I was born in Lagos, Nigeria to a middle class Yoruba family; most of my extended family lived close by and I could trace back my lineage multiple generations on that same soil. A couple months before my 4th birthday, I moved to New York City with my family and we settled in the New Jersey suburbs a year later. Though New Jersey is diverse as a whole, it is extremely segregated upon closer inspection – while in school, at events, or running errands, I would look up and find that I was the only person that looked like me. Given my distance from Lagos, I retired my Nigerian and African identities to make space for the singular black identity that was expected of me.
At 18, I moved to big cities for college and work. The sudden anonymity made it possible for me to choose the reasons I stood out. I fell in love with the freedom of city life and have lived in 5 cities and traveled across dozens since. However, I had not yet lived in an African city as an adult, so when presented with the opportunity to live and work in Kigali for the summer, I took it.
I connected through the Netherlands before my flight to Kigali, where I felt wedged between my two worlds. To my right was an American male in his mid-30s, who grew up in the next town from where I grew up. On my left hand side sat a middle-aged Ugandan woman, who is currently based outside of Boston. Throughout that leg of the trip, I floated naturally between conversations with each, finding myself in bits and pieces of their personal stories. Yet, there was a meaningful distance, and each still felt foreign to me. For the remainder of my flight, I leaned back into my seat, flanked by the two cultural experiences.

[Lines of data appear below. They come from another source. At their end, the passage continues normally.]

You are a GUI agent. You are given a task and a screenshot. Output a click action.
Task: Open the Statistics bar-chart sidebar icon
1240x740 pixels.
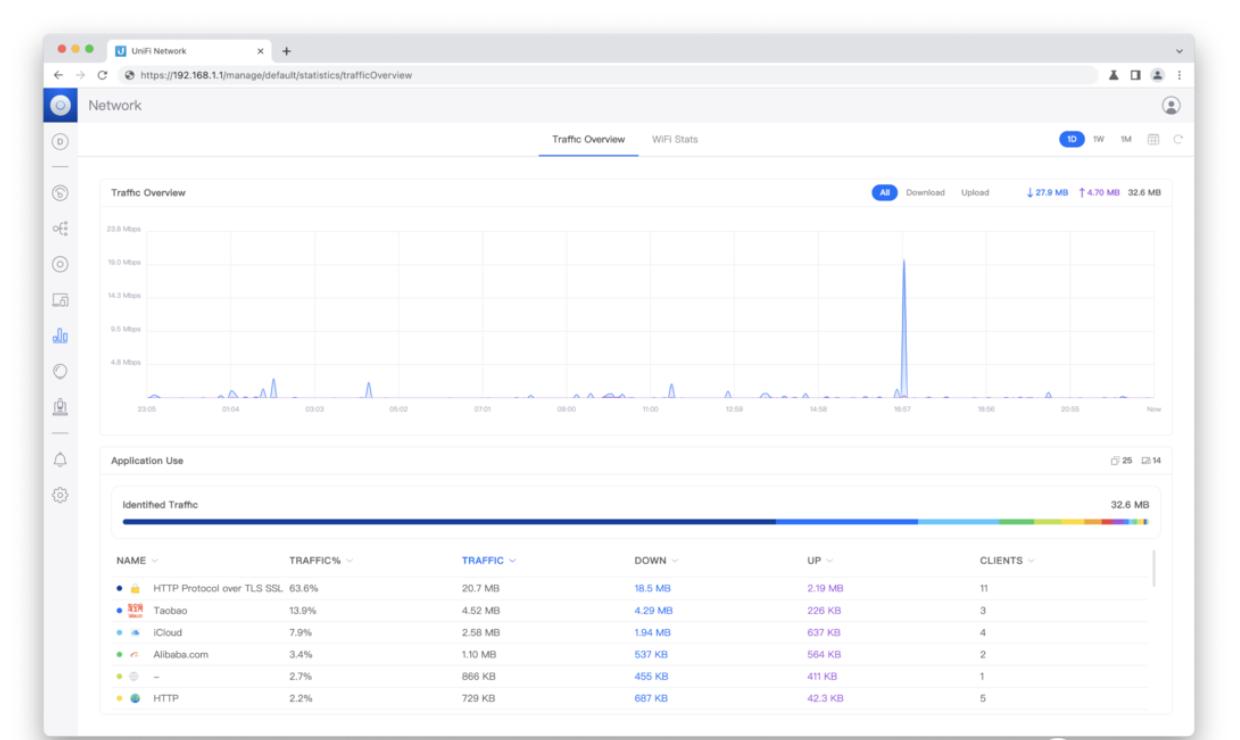60,336
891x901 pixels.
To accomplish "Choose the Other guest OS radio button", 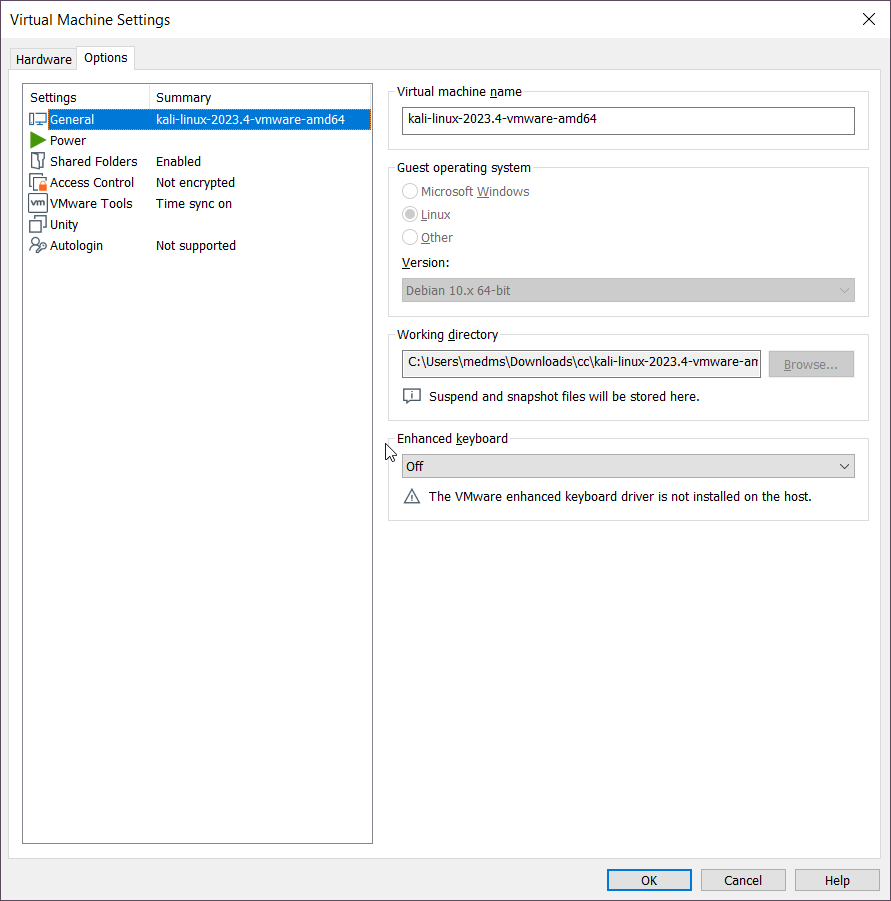I will tap(410, 237).

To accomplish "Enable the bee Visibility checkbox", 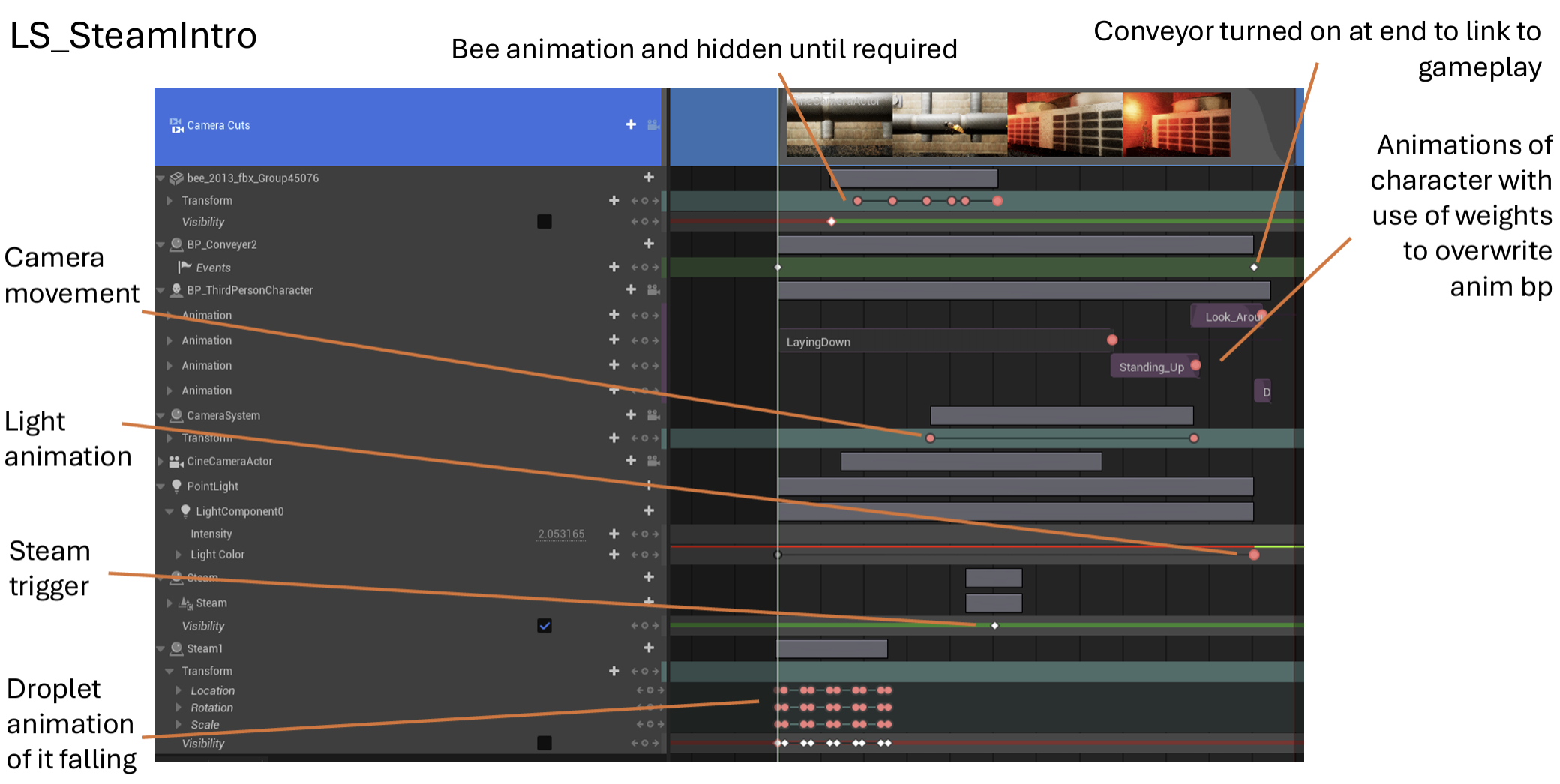I will tap(544, 221).
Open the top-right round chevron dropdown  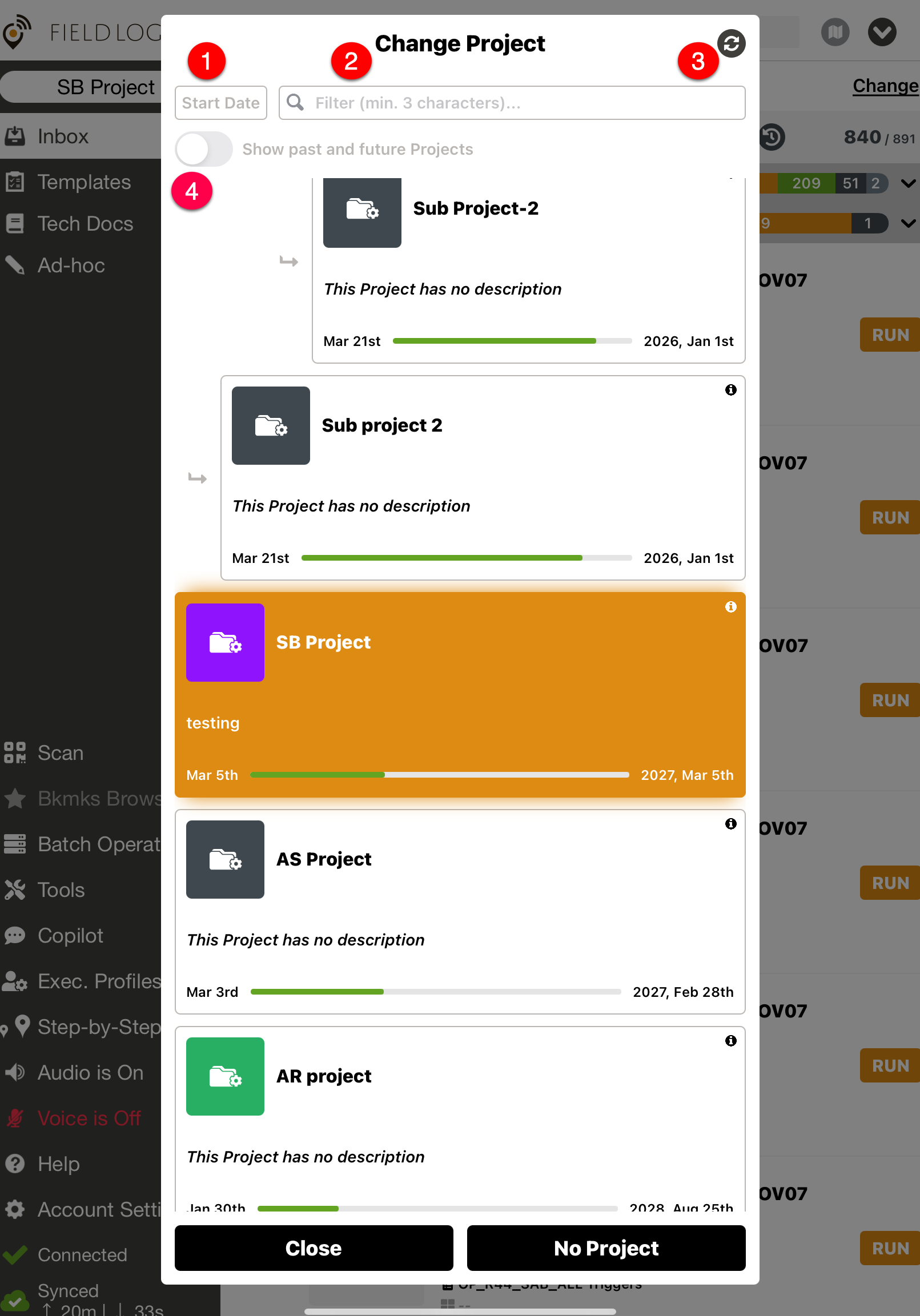pos(882,32)
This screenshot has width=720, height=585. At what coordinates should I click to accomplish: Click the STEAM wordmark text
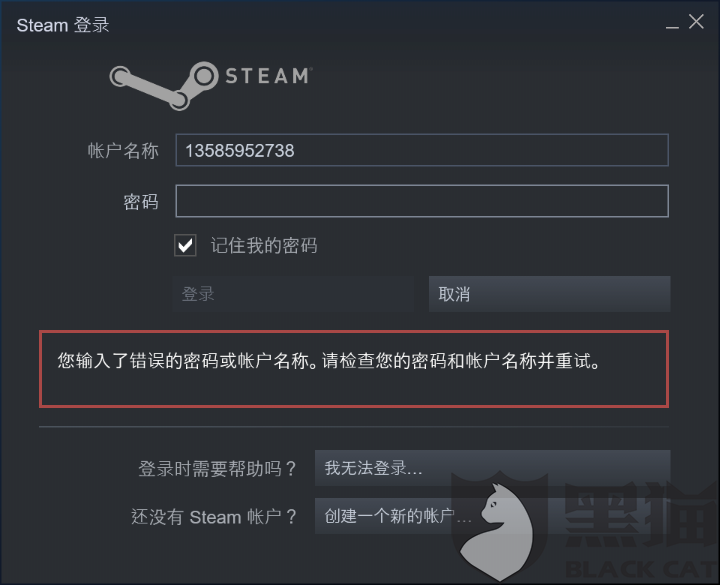click(269, 76)
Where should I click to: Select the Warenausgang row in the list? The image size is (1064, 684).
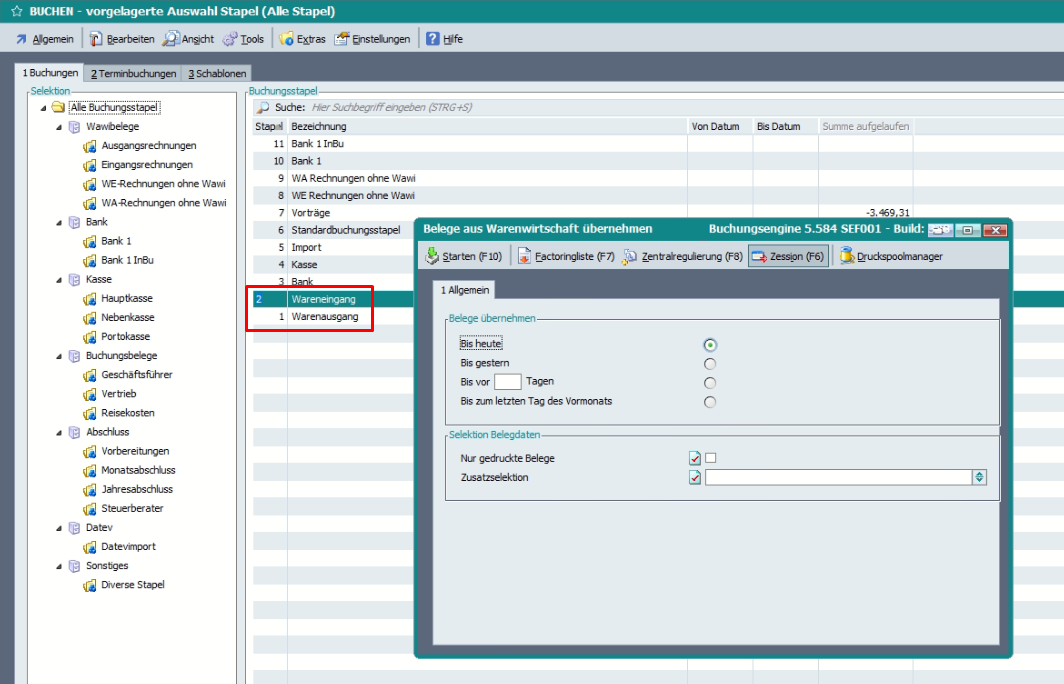click(x=324, y=317)
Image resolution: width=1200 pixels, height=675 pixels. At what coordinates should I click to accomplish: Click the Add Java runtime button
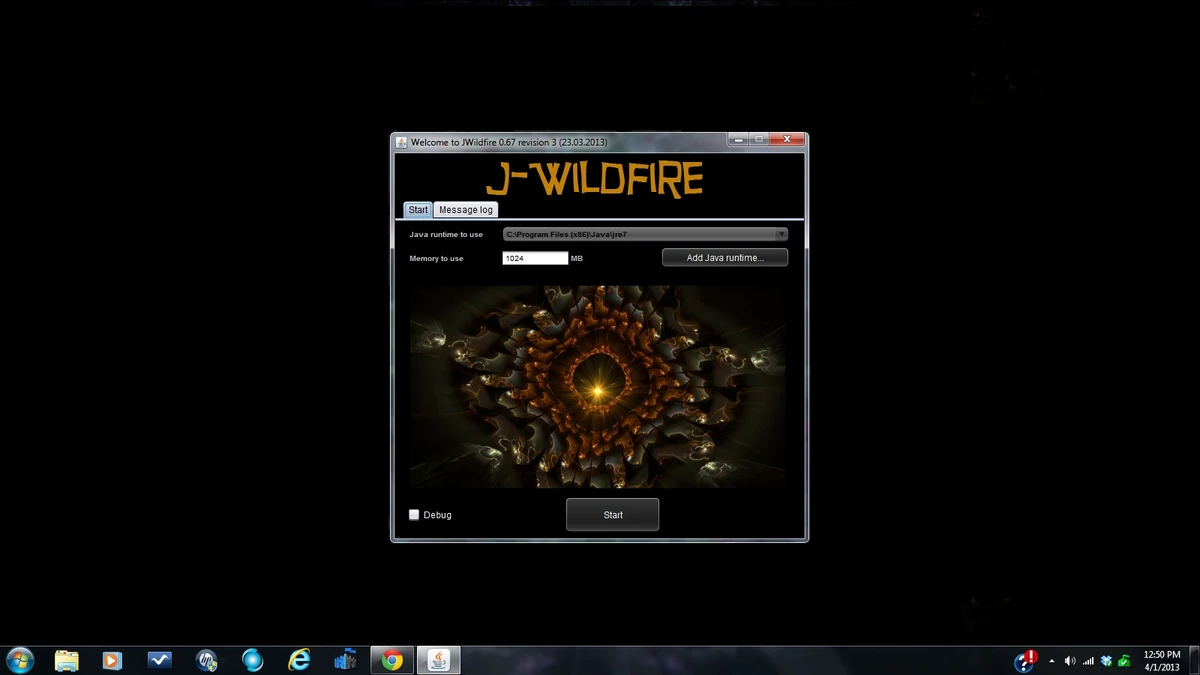coord(724,257)
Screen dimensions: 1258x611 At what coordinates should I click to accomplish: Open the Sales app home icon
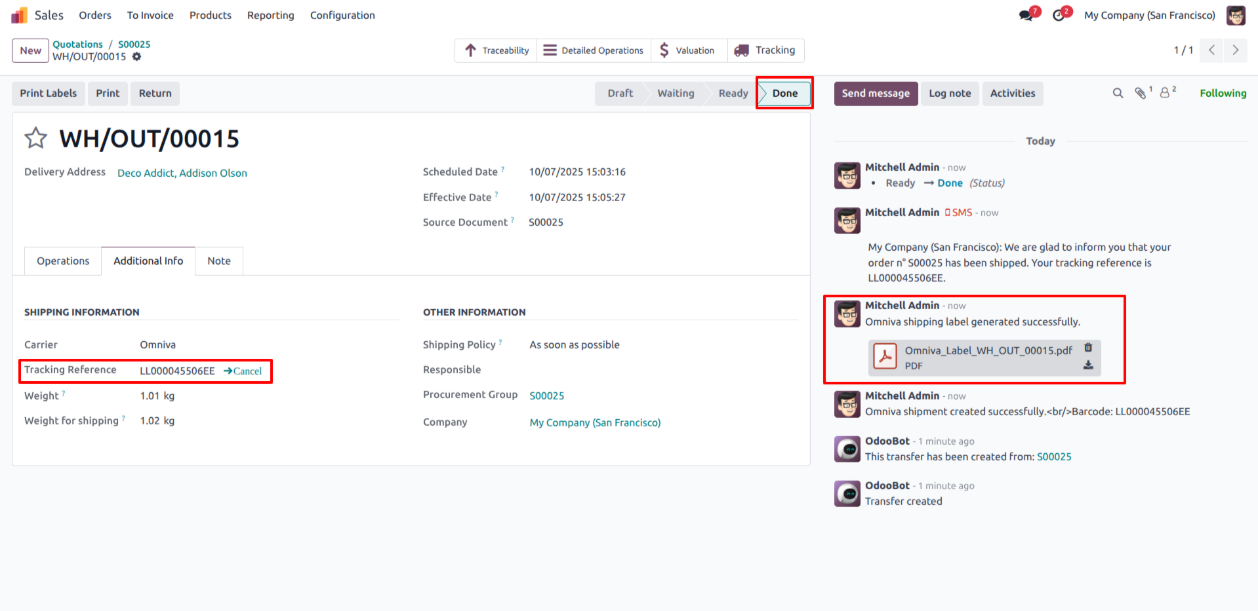click(20, 15)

The first few days in Kigali were filled with both stares and shy glances whenever I spoke in public. I stand out not by my appearance, but by my mannerisms and the company of non-Rwandan MIT students I keep. My fast talking, American slang, and Yankee accent were the source of surprise for some and amusement for others. On the other hand, I cannot help to reflect upon my own African identity, as an African visiting East Africa for the first time. Nigerian ‘Afrobeats’ reigns on the loud speakers, every salon can style my hair, and my name may be foreign, but it is not inconvenient.
While refreshing, it is still strange for me not to feel so alienated. Most of my experience at home in the US is marked by otherness, despite being a native English speaker who grew up in New Jersey. Whereas in Kigali, I am part of a different minority, the expat/tourist contingent and within that minority, I am invisible until I speak and present my American identity. As I explore more of Rwanda, and also East Africa, I am curious to see how these new experiences inform my personal identity and possibly create harmony with my existing self.
Tosin Bosede is a technology professional focused on sustainable innovation and a recent graduate from MIT Sloan’s MBA program. She is spending her summer in Kigali, Rwanda, teaching university students business planning, product management, and personal development as part of a program to help them launch their digital ventures.